━━ Extract to read ━━

IT Brief Ireland - Technology news for CIOs & IT decision-makers
Ireland
SiC & ORCA join on quantum industrial AI partnership

SiC & ORCA join on quantum industrial AI partnership

Fri, 8th May 2026 (Yesterday)
Joseph Gabriel Lagonsin
JOSEPH GABRIEL LAGONSIN News Editor

SiC Systems and ORCA Computing have formed a strategic partnership to apply hybrid quantum-classical computing to industrial agentic AI for chemical and biomanufacturing design, control and maintenance. They describe it as the first integration of quantum computing into industrial agentic AI systems for real-world process design and operation.

The agreement combines ORCA's photonic quantum processors with SiC's physics-informed AI platform, SiC Suite, including its model-based agentic "hives" system. The aim is to improve modelling, optimisation and the continuous operation of complex chemical and biological manufacturing processes.

The partnership targets an area where design work is often lengthy and iterative. Engineering, procurement and construction projects for new plants typically rely on repeated modelling, multi-scale simulation and optimisation, extending timelines and making it harder to respond quickly once facilities are operating.

SiC said its software has already cut more than 20,000 hours of engineering time from a typical new chemical or biological plant design project. It attributed those savings to automating repetitive work, improving physics-based simulation and using agent-led decision systems to manage design choices.

━━━
━━ Provided records ━━

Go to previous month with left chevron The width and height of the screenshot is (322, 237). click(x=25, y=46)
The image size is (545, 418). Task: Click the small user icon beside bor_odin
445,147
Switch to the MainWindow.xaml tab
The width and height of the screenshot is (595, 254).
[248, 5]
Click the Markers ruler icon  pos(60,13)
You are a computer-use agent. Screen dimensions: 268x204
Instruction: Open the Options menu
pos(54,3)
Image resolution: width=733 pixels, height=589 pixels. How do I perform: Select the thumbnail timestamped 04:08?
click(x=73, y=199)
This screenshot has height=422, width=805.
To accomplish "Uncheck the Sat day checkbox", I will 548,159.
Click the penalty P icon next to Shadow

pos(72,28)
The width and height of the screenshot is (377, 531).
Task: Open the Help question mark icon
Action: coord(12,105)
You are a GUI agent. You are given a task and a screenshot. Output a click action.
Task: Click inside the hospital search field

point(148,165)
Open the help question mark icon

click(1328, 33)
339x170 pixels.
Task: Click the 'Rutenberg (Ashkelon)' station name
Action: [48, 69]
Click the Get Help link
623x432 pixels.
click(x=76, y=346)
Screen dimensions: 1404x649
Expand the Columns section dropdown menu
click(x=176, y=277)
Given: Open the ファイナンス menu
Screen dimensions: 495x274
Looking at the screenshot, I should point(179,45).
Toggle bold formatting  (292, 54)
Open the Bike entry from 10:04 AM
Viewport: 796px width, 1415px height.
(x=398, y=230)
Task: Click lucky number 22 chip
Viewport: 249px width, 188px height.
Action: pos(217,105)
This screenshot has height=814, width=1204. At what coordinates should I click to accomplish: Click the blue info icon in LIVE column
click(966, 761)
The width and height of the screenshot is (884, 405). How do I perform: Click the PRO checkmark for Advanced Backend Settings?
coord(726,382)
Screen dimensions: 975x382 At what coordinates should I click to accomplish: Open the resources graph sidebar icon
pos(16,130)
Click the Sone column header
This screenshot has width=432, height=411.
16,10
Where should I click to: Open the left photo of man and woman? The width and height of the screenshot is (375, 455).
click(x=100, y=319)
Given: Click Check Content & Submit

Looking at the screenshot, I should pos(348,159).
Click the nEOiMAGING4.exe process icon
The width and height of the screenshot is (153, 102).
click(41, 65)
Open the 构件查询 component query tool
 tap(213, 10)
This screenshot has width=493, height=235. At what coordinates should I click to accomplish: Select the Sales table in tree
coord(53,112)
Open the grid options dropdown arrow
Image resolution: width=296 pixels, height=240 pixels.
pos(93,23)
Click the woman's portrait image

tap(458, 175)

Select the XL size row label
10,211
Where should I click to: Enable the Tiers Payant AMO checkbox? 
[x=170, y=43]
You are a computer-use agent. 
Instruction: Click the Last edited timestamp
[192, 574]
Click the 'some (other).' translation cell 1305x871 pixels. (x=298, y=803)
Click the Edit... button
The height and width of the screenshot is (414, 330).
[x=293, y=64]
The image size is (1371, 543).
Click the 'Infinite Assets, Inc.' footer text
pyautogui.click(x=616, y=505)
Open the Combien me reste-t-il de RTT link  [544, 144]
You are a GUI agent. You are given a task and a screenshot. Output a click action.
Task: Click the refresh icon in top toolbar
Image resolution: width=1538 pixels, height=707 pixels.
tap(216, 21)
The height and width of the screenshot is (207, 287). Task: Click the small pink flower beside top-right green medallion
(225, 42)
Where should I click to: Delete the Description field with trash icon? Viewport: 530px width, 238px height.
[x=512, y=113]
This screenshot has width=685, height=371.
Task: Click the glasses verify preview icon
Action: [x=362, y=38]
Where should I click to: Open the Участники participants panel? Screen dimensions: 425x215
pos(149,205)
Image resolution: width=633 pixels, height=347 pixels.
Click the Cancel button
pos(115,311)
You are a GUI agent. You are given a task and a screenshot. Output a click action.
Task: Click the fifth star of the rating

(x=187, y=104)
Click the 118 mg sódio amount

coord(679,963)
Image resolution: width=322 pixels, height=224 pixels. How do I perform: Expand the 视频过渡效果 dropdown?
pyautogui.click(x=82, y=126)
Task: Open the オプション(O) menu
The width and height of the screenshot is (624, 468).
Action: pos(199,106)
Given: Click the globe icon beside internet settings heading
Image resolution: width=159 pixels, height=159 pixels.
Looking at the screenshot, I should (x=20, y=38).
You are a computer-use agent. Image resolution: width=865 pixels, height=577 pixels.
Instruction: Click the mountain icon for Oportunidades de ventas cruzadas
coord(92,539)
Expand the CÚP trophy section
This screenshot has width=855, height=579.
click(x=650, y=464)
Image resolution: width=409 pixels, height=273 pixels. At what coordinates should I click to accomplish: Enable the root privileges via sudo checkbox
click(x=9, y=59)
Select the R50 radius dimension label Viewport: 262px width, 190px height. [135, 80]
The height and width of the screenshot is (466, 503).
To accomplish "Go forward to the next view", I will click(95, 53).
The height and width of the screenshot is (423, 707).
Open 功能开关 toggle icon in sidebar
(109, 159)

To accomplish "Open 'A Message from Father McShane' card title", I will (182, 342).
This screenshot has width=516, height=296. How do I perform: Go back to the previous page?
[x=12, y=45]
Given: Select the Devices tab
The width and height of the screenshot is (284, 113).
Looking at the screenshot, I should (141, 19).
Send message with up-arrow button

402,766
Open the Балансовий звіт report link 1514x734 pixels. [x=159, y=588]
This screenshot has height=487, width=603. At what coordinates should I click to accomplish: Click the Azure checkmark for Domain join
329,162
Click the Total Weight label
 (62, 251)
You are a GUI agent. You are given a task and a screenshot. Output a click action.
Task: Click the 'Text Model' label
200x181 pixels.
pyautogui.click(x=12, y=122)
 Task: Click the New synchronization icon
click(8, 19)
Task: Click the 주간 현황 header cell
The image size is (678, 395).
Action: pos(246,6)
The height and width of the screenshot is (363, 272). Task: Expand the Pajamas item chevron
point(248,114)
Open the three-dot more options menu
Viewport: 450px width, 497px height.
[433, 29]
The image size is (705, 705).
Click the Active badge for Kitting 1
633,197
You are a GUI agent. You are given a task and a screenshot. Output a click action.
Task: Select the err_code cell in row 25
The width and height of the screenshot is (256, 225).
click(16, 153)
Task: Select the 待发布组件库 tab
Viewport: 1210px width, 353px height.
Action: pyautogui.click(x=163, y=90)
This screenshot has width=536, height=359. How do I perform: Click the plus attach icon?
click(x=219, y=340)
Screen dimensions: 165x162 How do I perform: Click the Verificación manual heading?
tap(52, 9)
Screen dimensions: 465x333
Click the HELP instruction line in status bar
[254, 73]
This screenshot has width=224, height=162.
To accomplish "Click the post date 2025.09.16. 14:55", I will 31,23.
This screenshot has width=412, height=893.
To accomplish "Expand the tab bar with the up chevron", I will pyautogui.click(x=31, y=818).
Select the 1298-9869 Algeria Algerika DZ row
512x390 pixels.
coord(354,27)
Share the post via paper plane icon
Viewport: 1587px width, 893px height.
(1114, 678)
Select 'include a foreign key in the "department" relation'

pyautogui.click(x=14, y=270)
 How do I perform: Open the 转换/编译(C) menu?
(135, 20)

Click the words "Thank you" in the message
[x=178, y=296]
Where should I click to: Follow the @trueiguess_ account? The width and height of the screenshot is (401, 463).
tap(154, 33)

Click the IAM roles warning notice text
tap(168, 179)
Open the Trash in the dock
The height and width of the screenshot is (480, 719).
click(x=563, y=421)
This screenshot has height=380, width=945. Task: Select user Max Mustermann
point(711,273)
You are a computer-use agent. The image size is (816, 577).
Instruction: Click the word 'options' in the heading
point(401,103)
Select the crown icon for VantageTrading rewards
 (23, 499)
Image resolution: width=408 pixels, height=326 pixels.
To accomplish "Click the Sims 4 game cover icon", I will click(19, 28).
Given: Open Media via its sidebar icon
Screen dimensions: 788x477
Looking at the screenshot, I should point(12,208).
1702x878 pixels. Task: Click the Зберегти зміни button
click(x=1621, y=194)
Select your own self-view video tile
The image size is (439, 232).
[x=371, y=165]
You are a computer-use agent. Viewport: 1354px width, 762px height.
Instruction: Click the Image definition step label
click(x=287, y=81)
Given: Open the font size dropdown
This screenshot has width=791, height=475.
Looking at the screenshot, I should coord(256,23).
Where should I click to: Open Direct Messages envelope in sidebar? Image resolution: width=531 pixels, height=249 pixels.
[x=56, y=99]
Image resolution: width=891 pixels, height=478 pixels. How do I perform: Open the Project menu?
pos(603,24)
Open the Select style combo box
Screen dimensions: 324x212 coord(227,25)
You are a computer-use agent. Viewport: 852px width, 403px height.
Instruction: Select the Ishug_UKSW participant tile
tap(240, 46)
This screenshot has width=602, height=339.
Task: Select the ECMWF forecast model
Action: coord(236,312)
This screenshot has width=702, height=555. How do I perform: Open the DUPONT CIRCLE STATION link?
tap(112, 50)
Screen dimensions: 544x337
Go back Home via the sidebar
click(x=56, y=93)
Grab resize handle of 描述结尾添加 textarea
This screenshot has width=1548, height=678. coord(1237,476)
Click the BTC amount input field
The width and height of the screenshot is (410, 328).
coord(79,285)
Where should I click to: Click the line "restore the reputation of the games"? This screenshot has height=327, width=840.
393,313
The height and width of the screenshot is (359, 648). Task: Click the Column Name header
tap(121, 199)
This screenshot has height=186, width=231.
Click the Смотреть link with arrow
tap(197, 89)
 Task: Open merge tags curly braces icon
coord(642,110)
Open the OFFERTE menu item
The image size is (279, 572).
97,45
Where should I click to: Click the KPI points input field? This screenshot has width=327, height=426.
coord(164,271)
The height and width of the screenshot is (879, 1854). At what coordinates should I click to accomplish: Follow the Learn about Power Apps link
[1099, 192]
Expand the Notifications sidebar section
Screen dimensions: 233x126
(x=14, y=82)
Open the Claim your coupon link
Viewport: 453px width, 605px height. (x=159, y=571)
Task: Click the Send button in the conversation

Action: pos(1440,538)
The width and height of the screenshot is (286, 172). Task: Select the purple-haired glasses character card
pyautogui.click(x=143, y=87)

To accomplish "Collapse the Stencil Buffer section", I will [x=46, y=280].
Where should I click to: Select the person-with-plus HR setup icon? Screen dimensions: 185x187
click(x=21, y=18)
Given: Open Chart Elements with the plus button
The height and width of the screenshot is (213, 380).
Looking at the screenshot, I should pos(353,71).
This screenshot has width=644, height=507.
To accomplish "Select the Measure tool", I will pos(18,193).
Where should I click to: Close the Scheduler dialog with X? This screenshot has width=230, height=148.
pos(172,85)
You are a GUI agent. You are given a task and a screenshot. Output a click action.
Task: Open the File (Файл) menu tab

━━━

Retype the SiC and ORCA article between "The partnership targets" and "manage design choices.", inclusive.

** Exercise response **
The partnership targets an area where design work is often lengthy and iterative. Engineering, procurement and construction projects for new plants typically rely on repeated modelling, multi-scale simulation and optimisation, extending timelines and making it harder to respond quickly once facilities are operating.

SiC said its software has already cut more than 20,000 hours of engineering time from a typical new chemical or biological plant design project. It attributed those savings to automating repetitive work, improving physics-based simulation and using agent-led decision systems to manage design choices.